El Camino Viejo de Monteagudo, según estudios de R. Pocklington y J. A. Manzano, tenía su inicio en una puerta de la muralla de la ciudad, la de Orihuela. De allí seguía en dirección Norte atravesando las acequias Caravija, Benetúcer, Nelva, y el Azarbe Mayor del Norte. Una vez allí giraba hacia el Este para dirigirse hacia Monteagudo. Durante la Edad Media este camino fue una vía secundaria que conectaba la ciudad con la zona Noreste de la huerta y resulta ser paralelo a la senda de Granada, al Norte y el Camino de Orihuela, al Sur.

La vereda mayor entraba en el municipio por el Cerro de San Cristóbal se dirigia hacia la Puerta de Molina ya en la ciudad de Murcia y de allí, por el camino de Cartagena salía del valle por el Puerto de la Cadena. Las reuniones de ganaderos para el pago de impuestos, las mestas, se realizaban lo más cerca posible del Puerto de la Cadena ya que era el paso más importante de entrada y salida al Campo de Cartagena, en el Aljibe de la Higuera, la Venta de la Paloma o la Venta de la Virgen.

La acequia del Turbedal, desde época islámica marcaba el limite Oeste de la huerta cultivada, funcionaba como límite con la vereda y la dehesa boyal, donde circulaba ganado vacuno, lanar y cabrío. En sus repetidos enfrentamientos con la mesta, el Concejo de Murcia mantuvo siempre su oposición a que se considerara como cañada el recorrido del ganado por su término, y que tuviera o hubiera tenido en ningún tiempo relación con la Cañada de Cuenca. El Concejo consideraba a este camino ganadero Vereda Mayor y fue amojonada en 1486 con una anchura de doscientos pasos pudiéndose estrechar hasta los 110 al pasar por tierras de cultivo.
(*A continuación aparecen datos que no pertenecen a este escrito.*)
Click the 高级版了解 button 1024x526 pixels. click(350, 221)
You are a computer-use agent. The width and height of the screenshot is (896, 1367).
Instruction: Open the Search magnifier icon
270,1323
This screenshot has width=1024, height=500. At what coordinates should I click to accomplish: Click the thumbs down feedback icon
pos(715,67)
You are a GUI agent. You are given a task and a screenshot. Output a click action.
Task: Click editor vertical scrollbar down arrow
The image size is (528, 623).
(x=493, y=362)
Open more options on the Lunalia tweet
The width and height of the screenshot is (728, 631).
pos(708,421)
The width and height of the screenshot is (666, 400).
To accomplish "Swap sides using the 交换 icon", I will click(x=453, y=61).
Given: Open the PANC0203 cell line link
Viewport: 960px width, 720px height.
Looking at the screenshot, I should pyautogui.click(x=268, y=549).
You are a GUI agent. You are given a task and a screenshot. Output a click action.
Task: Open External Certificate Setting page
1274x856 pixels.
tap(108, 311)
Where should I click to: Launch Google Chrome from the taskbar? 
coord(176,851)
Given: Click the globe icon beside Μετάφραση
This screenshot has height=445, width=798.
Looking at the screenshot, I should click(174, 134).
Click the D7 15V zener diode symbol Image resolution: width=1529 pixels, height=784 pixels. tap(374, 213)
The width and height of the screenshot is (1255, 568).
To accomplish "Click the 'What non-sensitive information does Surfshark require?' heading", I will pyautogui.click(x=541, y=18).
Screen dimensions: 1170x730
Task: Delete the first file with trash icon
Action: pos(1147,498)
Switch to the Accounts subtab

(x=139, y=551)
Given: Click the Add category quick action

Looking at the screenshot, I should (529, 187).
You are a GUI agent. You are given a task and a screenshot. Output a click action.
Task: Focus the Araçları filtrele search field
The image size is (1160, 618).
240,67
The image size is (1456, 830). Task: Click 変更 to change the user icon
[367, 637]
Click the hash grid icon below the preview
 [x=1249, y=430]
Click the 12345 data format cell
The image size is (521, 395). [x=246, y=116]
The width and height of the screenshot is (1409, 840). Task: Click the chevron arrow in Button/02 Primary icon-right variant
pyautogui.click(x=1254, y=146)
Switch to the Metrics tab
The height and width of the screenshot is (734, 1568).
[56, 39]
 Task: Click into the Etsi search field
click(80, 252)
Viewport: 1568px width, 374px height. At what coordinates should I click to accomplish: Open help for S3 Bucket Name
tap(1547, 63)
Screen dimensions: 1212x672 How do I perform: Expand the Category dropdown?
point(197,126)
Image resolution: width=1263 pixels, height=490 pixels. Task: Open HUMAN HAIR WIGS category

Gracias a la conservación del Libro del Repartimiento y de las Actas Capitulares del Concejo murciano de los siglos XIV y XV en el Archivo Municipal, es posible reconstruir también la toponimia y el paisaje de la zona de Campo de Murcia situado al norte de la Rambla del Albujón. Los últimos folios del Libro del Repartimiento contienen una relación bastante extensa de los términos y rahales que pasaron de manos musulmanas a nuevos pobladores, castellanos en su mayoría. En la relación se citan más de cien topónimos, la mayoría de origen árabe y unos pocos de origen preárabe, de los cuales solo quedan en uso dos o tres.

La despoblación, problema persistente en tierras murcianas durante los siglos XIV y XV, había dejado el campo de Murcia, prácticamente sin propietarios y la redonda de la huerta en buena parte convertida en almarjales y baldíos. Por esto y por la inseguridad de los tiempos, el paisaje se fue fortificando con casas torre. Nos da idea de la importancia de este tipo de arquitectura el que el municipio de Murcia censara a mediados del siglo XX casi cuarenta casas torre, de las que hoy quedan menos de la mitad.

El paisaje de monte, por esa falta de propietarios se convirtió en un lugar de aporte de leña, miel, palomas y lugar de caza. Por ello, desde finales del siglo XIII, esa riqueza forestal llevó a reyes como Fernando IV y Alfonso XI a dictar severas penas contra los que usaran indebidamente la sierra. La deforestación de Carrascoy, con el corte abusivo de sus pinares adquirió tal dimensión en el siglo XV que el Concejo tuvo que tomar medidas frente leñadores y carboneros.